Pointer sensitive menus for Web pages
Thursday, November 1st, 2007Often there is a need for a specifc style of menus on Web pages. These menus show up after a specific event (for example: click or hover over) and they stay visible as long as the cursor is over them.
Developing such menus is not trivial at least to say. I have managed to find two solutions to this.
One solution is based on CSS (Cascading Style Sheets) described in the excellent article: Pure CSS Menus.
The solution I have worked out for the menu is based on JavaScript, goes like this:
- Retrieve the top HTML element for the menu or create the HTML elements for the menu.

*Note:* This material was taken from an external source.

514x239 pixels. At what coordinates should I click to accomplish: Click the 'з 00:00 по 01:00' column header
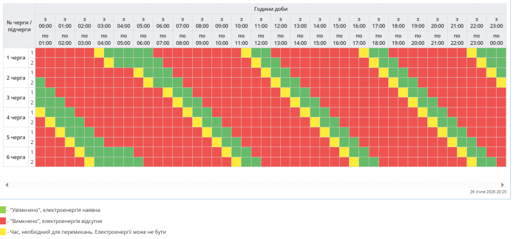[x=45, y=31]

This can be a result of a mouse-click or a mouse-over event.
- Register the mouseout event for every HTML element under the menu, the event should invoke a function checking if the menu should be closed.

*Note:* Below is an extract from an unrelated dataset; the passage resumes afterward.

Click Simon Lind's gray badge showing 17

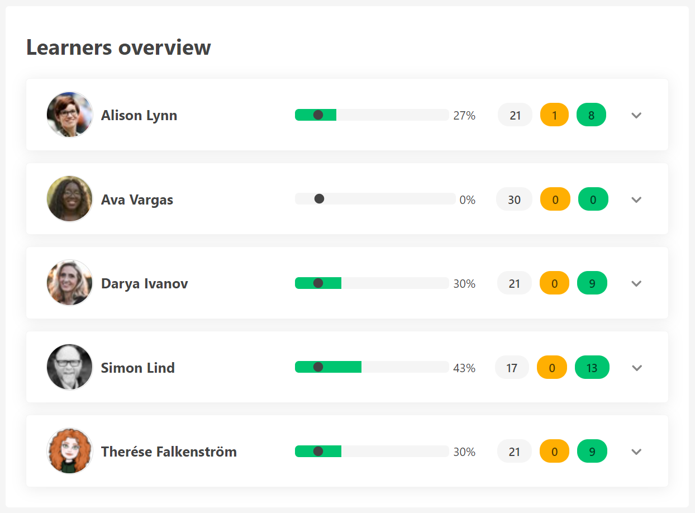[x=512, y=367]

- Use the event.target (or event.srcElement on some browsers) and event.relatedTarget (or event.toElement on some browsers) properties from the event to check if the menu should be closed.
- The condition for closing the menu is: the mouse has not entered (event.relatedTarget) the top menu item and it has not entered any other element that is a child of the top menu item.
This second part may need a supporting function to determine whether an element is a child of another element, example (see isAChildOf function): Mouseenter and mouseleave events for Firefox (and other non-IE browsers) - (Optional) To get a funky effect, hook up the close action to a timer and only close it on expiry. In the meantime any mouseover event to any menu item should disable the timer.
Another example of the pointer sensitive menus can be found on the TDT 3D Web site. Unfortunately the code is scrambled, but it seems that it combines CSS and JavaScript to achieve a pointer sensitive, roll-down, delayed hiding menu effect.